The network of veterinary investigation centres carrying out PMEs has long formed the backbone of scanning surveillance in Britain. The importance of such activity has been illustrated by the AHVLA itself which, in an analysis in 2011, found that PMEs had been responsible for 64 per cent of the 117 first alerts for new and emerging diseases in recent years. In the circumstances, and despite the upbeat tone of the document, it is difficult not to be concerned about how effective the new arrangement will be.

As the changes are implemented, the AHVLA will stop carrying out PMEs at its centres in Aberystwyth, Truro, Preston, Newcastle, Luddington, Langford and Sutton Bonington in 2014, while its Winchester PME facility will close in the summer of 2015. The remaining AHVLA network will consist of centres at Bury St Edmunds, Carmarthen, Penrith, Shrewsbury, Starcross and Thirsk, supported by poultry facilities at AHVLA Lasswade. The AHVLA plans to support the transport of carcases from various collection points to these centres for three years, by which time it expects there to be more private sector provision of PMEs.

The number of AHVLA vets involved in scanning surveillance work will be reduced from the current 44 to about 35, and the number of administrative and support staff from 45 to 30. Viewed simply in numerical terms, this reduction might not seem that significant; however, change is inevitably disruptive in human terms and the effects could be much more significant in terms of reducing the core of available expertise. The relationship between veterinary practitioners and local AHVLA staff is a key element of the current arrangements for scanning surveillance and, as the BVA pointed out when responding to the AHVLA's consultation earlier this year, there is a real danger that, as the changes are implemented, this relationship could be put at risk (VR, March 2, 2013, vol 172, p 220).

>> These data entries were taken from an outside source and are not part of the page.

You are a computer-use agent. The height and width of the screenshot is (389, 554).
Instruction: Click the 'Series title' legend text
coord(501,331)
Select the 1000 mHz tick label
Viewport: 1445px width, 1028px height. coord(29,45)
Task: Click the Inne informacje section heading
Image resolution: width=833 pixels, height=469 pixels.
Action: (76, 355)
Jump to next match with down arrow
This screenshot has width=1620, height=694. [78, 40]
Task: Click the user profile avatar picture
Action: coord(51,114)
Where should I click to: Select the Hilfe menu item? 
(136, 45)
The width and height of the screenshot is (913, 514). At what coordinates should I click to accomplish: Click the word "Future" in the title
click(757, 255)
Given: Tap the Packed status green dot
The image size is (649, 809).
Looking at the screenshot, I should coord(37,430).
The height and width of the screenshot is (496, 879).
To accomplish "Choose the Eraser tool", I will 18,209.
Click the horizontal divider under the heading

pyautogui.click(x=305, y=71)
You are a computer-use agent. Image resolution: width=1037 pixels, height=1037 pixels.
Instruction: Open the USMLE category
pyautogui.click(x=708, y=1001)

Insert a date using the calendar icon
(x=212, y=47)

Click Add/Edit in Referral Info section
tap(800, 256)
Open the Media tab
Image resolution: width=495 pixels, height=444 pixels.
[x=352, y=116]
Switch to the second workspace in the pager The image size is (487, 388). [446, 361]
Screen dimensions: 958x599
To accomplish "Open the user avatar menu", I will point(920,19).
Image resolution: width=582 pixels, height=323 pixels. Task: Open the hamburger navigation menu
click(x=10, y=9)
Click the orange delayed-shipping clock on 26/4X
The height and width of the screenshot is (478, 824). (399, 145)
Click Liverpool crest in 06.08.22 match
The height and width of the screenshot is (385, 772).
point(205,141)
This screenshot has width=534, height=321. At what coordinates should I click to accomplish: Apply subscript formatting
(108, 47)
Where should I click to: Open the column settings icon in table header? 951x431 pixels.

In its response, the BVA also drew attention to the importance of PMEs on animals being performed within a set time after death, and ensuring that surveillance data are reliable and robust. Under the new arrangements envisaged by the AHVLA, routine PMEs will be carried out by private veterinary surgeons, with some of the more interesting cases being triaged and subject to more detailed examination at AHVLA and other dedicated centres. While this kind of arrangement might potentially result in more PMEs being carried out and help increase the geographical range of surveillance, as the AHVLA intends, it also raises quality control issues, which will need to be addressed. The AHVLA's plans are clearly of concern to the Royal College of Pathologists, as illustrated by a letter on p 585 of this issue.

One might feel a little more comfortable about the changes if all the new arrangements were in place before the existing system is dismembered. However, this is patently not the case. Eight centres look certain to close and, while every effort may have been made to maximise the reach of the remaining centres, it has been clear for some time that the rationalisation is being financially driven (see, for example, VR, July 27, 2013, vol 173, p 80). What is far less certain at this stage is whether the gaps left behind as existing AHVLA centres close will be filled by other providers, and whether the system will develop in the way the AHVLA envisages. The agency will no doubt do all it can to encourage wider involvement, and the plans may indeed present new opportunities for practitioners and others in the private and university sectors. Essentially, however, the changes are creating a vacuum which the AHVLA hopes others will fill and, at this stage, it is by no means certain that this will happen. The aims may be to extend geographical coverage, but surveillance is entering new territory in more ways than one.

It would be hard to disagree with the aims of the AHVLA's surveillance project, which are to create ‘a new more effective and financially sustainable surveillance system, including improving access through better geographical coverage, through better partnership working and developing deeper specialist skills and knowledge’. The question now, as it was when the whole process started, is whether less really can mean more and whether the aims will actually be achieved.